5 SEPTEMBER 2018 • 6:30AMFollow

Radio 3 is to broadcast the sounds of silence, with a series of recordings made from battlefields decades or centuries after the fighting stopped.

The ‘sonic memorials’ will be aired throughout the weekend of November 10-11 to commemorate the 100th anniversary of the end of the First World War.

One of the recordings was made at the Lochnagar crater, site of a mine charge that marked the British offensive at the Battle of the Somme. Other locations include Sharpsburg, where the bloodiest battle of the US Civil War was fought, and Halabja in Iraq, site of a chemical attack in the last days of the Iran-Iraq War.

The segments will be broadcast hourly and introduced by Allan Little, a former BBC special correspondent, before descending into a silence punctuated only by the rustling of trees, birdsong or the distant hum of traffic.

Alan Davey, controller of Radio 3, said the recordings would help listeners to connect with the past. “We will be broadcasting ambient sounds from battlefields all around the world, capturing that sound and giving audiences a chance to think about what happened there and hearing what is there now - the sounds of nature.”

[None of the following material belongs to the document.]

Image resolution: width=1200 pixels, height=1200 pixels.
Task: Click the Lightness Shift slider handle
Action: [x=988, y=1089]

Elsewhere in the schedule, ‘slow radio’ is getting a permanent slot, with a monthly programme offering a meander through a zoo at dusk and the sounds of Durham Cathedral at night.

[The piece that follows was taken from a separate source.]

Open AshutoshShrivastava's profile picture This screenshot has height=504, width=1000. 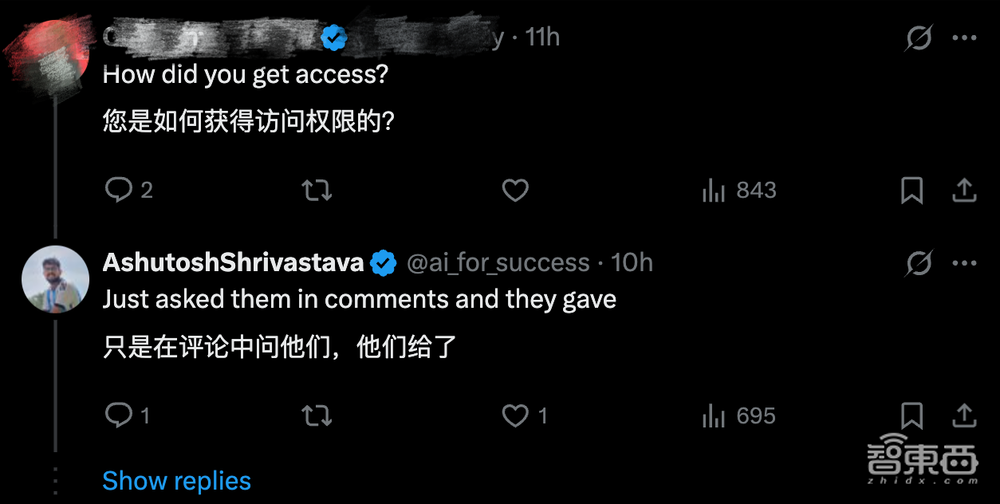point(56,279)
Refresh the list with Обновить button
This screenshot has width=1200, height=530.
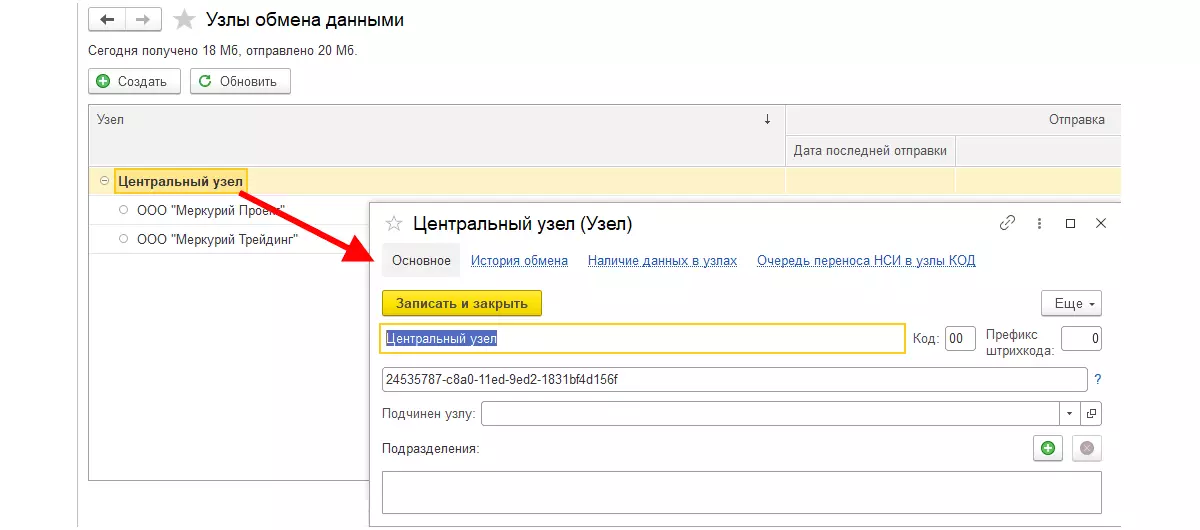240,81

“We are giving audiences a chance for quiet mindfulness, and consideration of the world from another angle,” Davey said.

“Radio 3 is more than a radio station - we are a place to get away from the frenzy of everyday life and better understand the world in which we live.”

Other non-musical offerings include the world premiere of a ‘lost’ Edith Wharton play, The Shadow of a Doubt, which was unearthed in a Texas archive by academics.

Wharton, author of The Age of Innocence, wrote a number of plays that never made it to the stage. The Shadow of a Doubt dates back to 1901.

The station will also stage its first voice-activated programme, designed specifically for Amazon Alexa. The Unfortunates, a play starring Martin Freeman and based on the experimental 1969 novel by BS Johnson, will invite listeners to choose the story’s running order.

The idea stays true to the vision of Johnson, who wrote his book in 27 unbound chapters which, save for those marked ‘First’ and ‘Last’, were designed to be read in random order.